WORK REQUIRED
For the data below, give the number of lines containing "will" and nothing more.

*** SUPPLIED DATA ***

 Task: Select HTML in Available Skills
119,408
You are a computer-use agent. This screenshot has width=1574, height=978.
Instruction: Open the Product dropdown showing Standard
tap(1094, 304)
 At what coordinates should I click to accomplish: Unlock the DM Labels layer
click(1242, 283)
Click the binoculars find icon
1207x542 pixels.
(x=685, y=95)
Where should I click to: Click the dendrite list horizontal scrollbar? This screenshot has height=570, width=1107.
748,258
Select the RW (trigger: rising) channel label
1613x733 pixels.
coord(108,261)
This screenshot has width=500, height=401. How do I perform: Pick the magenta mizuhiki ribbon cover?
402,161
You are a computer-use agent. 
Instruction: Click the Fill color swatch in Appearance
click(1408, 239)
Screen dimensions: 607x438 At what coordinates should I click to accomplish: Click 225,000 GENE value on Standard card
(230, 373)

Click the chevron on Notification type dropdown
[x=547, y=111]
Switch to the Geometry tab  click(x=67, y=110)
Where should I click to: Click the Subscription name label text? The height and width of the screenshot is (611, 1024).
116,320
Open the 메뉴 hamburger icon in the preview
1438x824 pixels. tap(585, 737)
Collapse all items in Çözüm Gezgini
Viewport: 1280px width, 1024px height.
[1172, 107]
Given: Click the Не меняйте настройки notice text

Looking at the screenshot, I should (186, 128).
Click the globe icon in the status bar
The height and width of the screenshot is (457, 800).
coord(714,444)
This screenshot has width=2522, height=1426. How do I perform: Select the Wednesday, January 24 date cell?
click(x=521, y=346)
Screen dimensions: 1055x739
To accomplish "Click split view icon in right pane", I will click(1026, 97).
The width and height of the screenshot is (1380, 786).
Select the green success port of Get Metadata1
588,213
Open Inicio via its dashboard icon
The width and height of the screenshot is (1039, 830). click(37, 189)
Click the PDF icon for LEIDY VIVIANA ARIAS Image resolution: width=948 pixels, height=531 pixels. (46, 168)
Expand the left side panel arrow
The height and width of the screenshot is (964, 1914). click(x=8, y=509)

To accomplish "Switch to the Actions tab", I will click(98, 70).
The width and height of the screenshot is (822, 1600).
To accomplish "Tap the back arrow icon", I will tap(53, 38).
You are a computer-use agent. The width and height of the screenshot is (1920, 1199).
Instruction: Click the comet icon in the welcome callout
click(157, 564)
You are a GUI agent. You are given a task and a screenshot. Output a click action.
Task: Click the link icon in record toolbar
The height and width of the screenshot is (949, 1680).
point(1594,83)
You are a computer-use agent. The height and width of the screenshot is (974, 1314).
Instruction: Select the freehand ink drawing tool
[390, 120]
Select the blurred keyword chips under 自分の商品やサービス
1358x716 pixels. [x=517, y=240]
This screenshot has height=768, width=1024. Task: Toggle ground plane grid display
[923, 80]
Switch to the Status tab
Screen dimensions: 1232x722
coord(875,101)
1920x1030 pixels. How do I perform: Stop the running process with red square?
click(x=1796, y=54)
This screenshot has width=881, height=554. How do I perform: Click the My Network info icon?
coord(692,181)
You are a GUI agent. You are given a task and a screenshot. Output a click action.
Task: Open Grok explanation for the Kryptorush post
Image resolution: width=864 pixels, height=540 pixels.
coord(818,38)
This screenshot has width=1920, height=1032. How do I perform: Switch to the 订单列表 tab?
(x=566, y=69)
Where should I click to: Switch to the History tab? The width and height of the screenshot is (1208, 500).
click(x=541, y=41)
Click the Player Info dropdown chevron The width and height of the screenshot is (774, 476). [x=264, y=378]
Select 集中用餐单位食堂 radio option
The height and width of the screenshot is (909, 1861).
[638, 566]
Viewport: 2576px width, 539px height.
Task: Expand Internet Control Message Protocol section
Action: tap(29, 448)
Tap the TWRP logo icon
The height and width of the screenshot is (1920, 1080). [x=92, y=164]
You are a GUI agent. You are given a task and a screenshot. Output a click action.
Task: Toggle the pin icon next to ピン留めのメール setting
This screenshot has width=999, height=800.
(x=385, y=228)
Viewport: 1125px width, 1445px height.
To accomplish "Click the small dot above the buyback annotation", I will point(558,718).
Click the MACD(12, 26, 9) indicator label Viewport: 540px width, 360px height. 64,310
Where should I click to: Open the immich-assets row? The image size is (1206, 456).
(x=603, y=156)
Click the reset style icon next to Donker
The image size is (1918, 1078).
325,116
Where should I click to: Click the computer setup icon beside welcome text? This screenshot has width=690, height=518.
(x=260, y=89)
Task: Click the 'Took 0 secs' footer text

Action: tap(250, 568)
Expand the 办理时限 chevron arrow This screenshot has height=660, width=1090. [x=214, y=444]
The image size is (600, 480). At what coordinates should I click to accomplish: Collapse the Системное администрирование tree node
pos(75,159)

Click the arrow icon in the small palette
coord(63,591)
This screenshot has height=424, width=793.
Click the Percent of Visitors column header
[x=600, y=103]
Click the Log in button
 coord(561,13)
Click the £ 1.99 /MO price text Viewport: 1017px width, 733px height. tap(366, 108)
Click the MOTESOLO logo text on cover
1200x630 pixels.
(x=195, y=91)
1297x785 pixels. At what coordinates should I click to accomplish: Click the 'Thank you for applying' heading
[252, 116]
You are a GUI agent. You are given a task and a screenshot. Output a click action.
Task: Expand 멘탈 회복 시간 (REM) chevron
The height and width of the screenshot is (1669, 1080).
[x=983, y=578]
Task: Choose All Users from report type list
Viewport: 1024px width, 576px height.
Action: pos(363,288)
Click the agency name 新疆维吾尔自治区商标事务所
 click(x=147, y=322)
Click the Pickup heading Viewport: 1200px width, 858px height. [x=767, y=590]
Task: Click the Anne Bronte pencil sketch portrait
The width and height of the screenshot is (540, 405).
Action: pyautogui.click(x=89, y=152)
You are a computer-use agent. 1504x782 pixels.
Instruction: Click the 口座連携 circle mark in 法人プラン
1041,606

***

ANSWER TO THE PROBLEM
4